Thursday, May 11, 2017

Regionals Breakdown

After returning from NCAA Regionals last night, my mind was working on what seemed to be a lot of upsets occurring.  For that reason, I sat down today and plugged in a bunch of numbers.  Here are some of my unscientific conclusions after doing so.

  • We have a great deal of parity in NCAA Women's Golf
    • Of the 24 top ranked teams in the nation, only 13 will be competing at NCAA's
      • That means that 37% of the top seeded teams didn't advance
        • Does that bring up questions of the validity of our rankings?
        • Does course set up and weather at regionals differ greatly from regular season play?
    • The average ranking of the 24 teams at NCAA's is 21
    • The median ranking of the 24 teams at NCAA's is 17
    • Nine teams ranked from 24 to 50 made it to the NCAA Finals
  • The parity doesn't extend past the top 50
    • Only two teams ranked over 50 finished in the top halves of the four regional fields
    • One team ranked over 50 qualified
      • That team had a mid-year addition. That lead to an average of 27.5 shots better in the spring than the fall per tournament.  
        • One player can make a difference in women's golf
        • 9 shots a round points to more than one player making a difference
  • Rankings seem most valid in the Big Ten
    • 83% of the ranked teams at Regionals made it through to the finals.
  • Rankings seem least valid in Non-power 5 schools and SEC
    • Only 27% of the ranked Non-power 5 schools made it through to the finals
    • Only 38% of the ranked SEC schools made it through to the finals.
  • The NCAA did a decent job of splitting up the schools
    • The lowest median ranking of teams was in Lubbock at 28
    • The highest median ranking of teams was in Columbus with 24
      • Columbus had one fewer top 50 team than the other three regional sites
    • The other two regional sites both had median rankings of 26
    • The average ranking (28) of the teams advancing  from Athens was actually higher than the average ranking (27) of the ranked teams not advancing.
      • This anomaly is due to both the rise of Michigan State and the fall of Wake Forest
      • It is still a remarkable fact!
  • Five of the 12 individual qualifiers were ranked outside the top 100 players in the nation
  • Four of the 12 individual qualifiers were playing as individuals at the regional tournament

Here's the link to my spreadsheet with breakdowns that I chose to include.  Make your own conclusions and feel free to comment.  Some final points: In the "old days", we used to sit in a room and look at the data and put teams into fields based on the information we had.  If that had happened this year, would the rankings be more valid?  Michigan State, Wake Forest, Clemson and Washington all had remarkably different spring seasons than their fall seasons.  When a committee made the choices instead of a horseshoe placement by ranking, this would have been taken into account.  The horseshoe by ranking also doesn't seem to allow for regional considerations, which made for some very expensive travel for many teams.

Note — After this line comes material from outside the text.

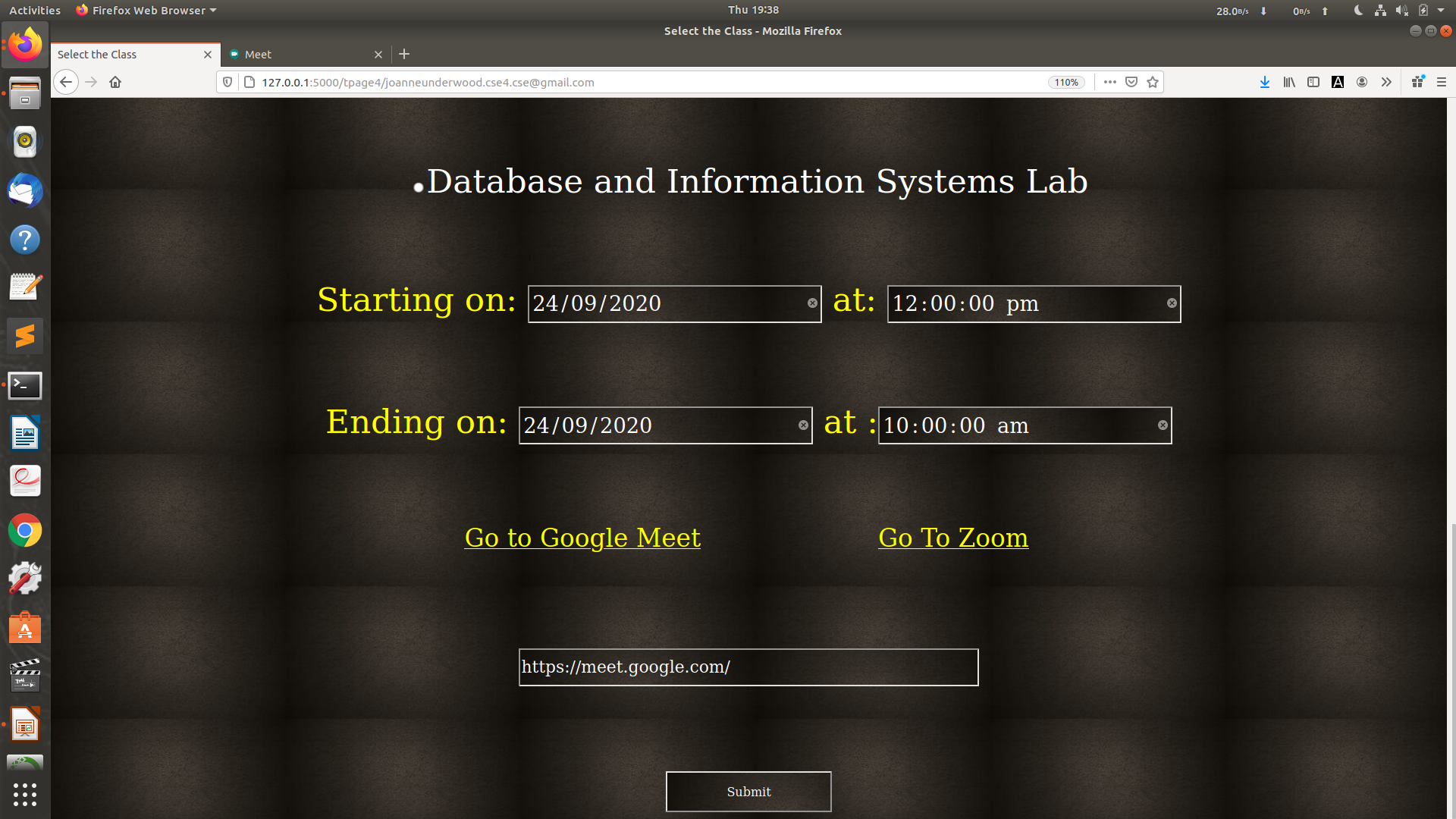Open the Library icon in the toolbar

It's hard to know what to think of all of this, but I do know that all but 24 teams are ending their seasons a few weeks earlier than they would have liked.  When you love your team as much as we did ours this year, that makes it a painful ending.  At the end of the year, every shot counts.  It is a cliche, but it is the truest one ever.  Most of the time, if your team simply plays to it's average, you will advance.  However, the end of the year comes with a tough academic schedule (finals), the need for good team chemistry and the need for healthy players.  Our goal for next year will be to fight for each shot from day one so that is the habit instead of something we talk about in post-season.  That is a mindset goal that the best teams have, along with the goal of getting better each day.  When you have great people and players to coach, you want that extra few weeks to spend with them; learning, competing and laughing.